For Hindi Apr 20, 2016

I mostly use it as a dictionary/thesaurus.

I don't think the quality has improved over the years.

The longest text that it generates accurately is just one word! More than one word confuses it terribly and it generates rubbish.

Also, it is completely foxed by idiomatic terms. It handles only simple nouns satisfactorily.

Here is an illustrative example of the translation of a Hindi idiom:

नौ-दो-ग्यारह होना (literally, become nine two eleven, which means, to scoot, or run away) is translated correctly when fed as it is, to "escape".

But when placed in a sentence, as
चोर नौ-दो-ग्यारह हो गया (the thief beat it), it outputs "The thief was nine-two-Eleven", (with the e of eleven capitalized), which is a literal word-for-word translation of the source, and just gibberish.

It also has great difficulty in correctly reading punctuation marks and diacritical annotations.

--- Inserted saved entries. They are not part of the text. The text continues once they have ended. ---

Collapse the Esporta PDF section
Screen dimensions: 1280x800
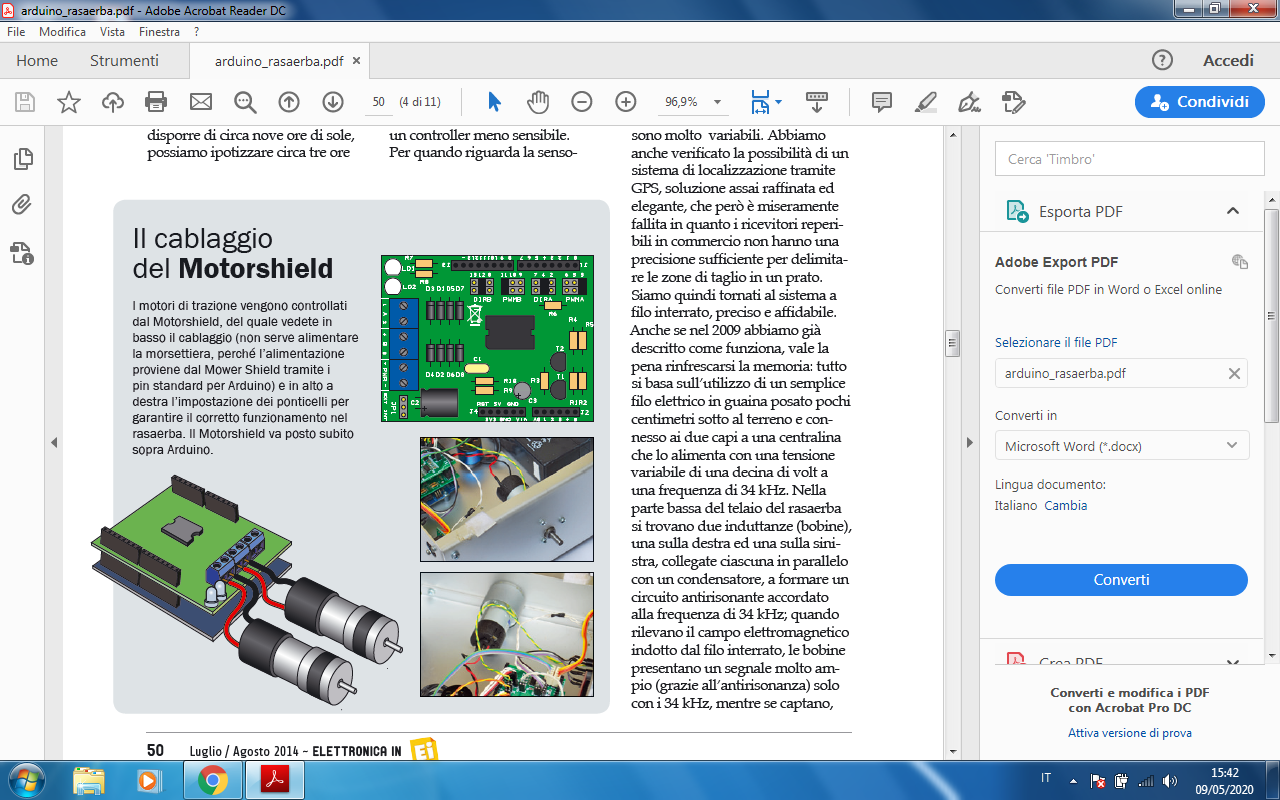coord(1233,211)
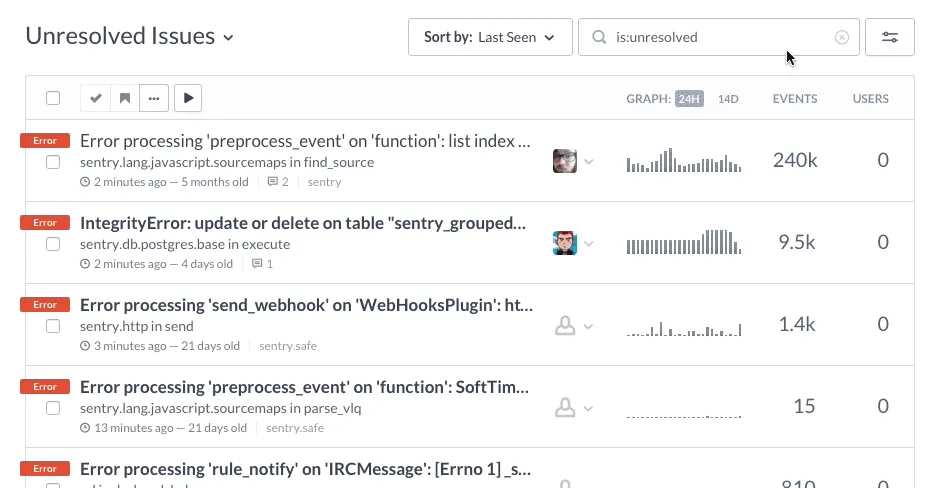Open the Sort by Last Seen dropdown
This screenshot has height=488, width=938.
(x=490, y=37)
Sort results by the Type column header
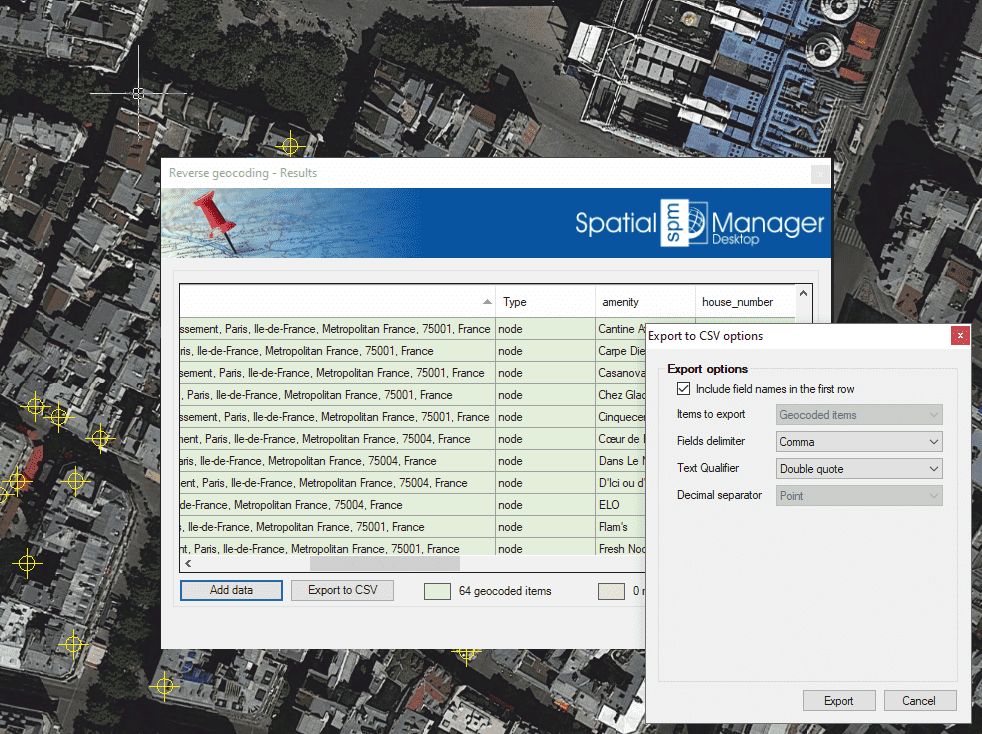982x734 pixels. (544, 302)
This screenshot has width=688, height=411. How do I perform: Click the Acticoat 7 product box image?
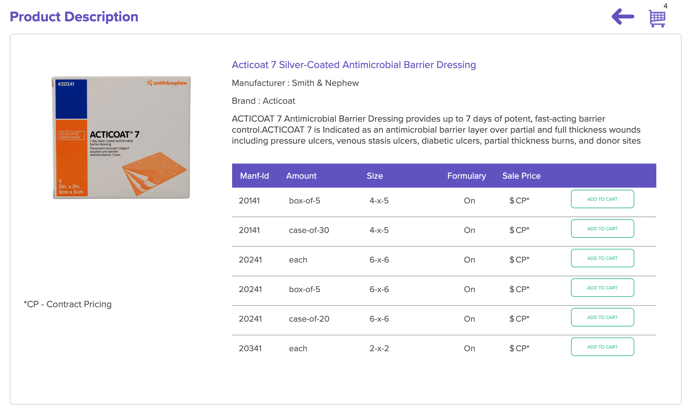point(121,137)
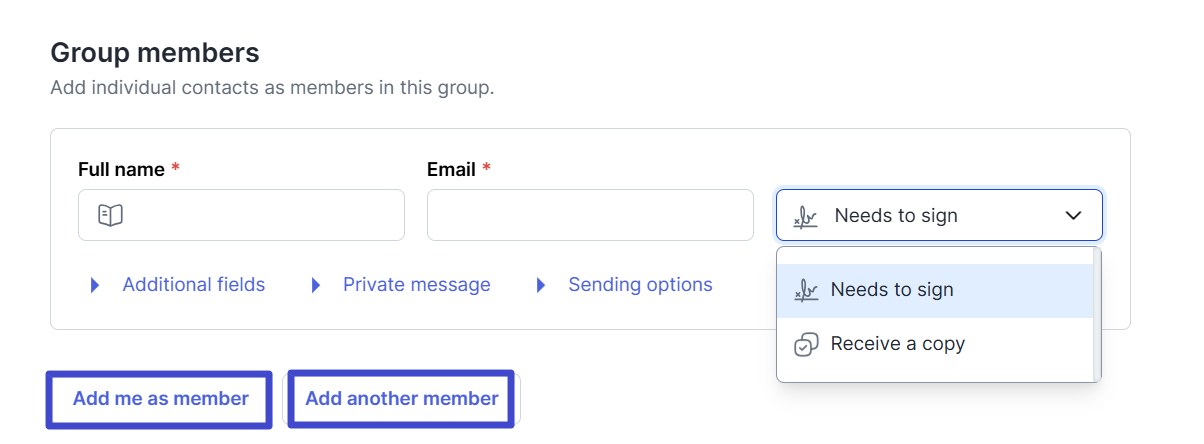Click the pen icon beside the Needs to sign option

[x=805, y=290]
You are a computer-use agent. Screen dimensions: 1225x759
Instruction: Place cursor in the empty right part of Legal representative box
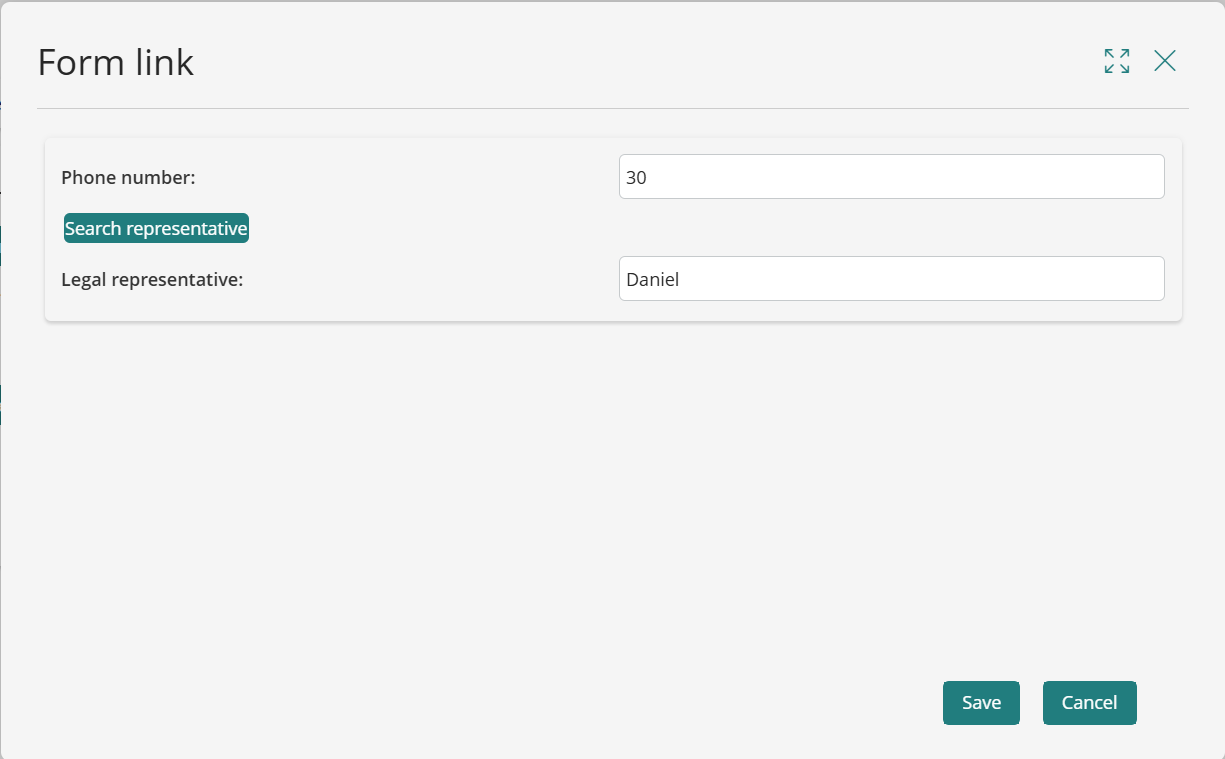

Here is an example of the reverse, ie., English to Hindi translation of a simple sentence this time:

The elephant is the largest land mammal.
हाथी सबसे बड़ा भूमि स्तनपायी है।

भूमि स्तनपायी is a literal translation of land mammal (land - भूमि (भूमि however also means Earth, which distinction GT has not been able to make), and mammal - स्तनपायी)

In this example, land mammal means "mammal living on land". However, GT has not been able to make this simple connection.

And, भूमि is never used in Hindi for land in this sense. The usual term would be स्थलजीवी.

This example illustrates the limitations of GT excellently - it handles technical terms (mammal here) well, but any word which is not used in its straight forward dictionary meaning, completely floors it.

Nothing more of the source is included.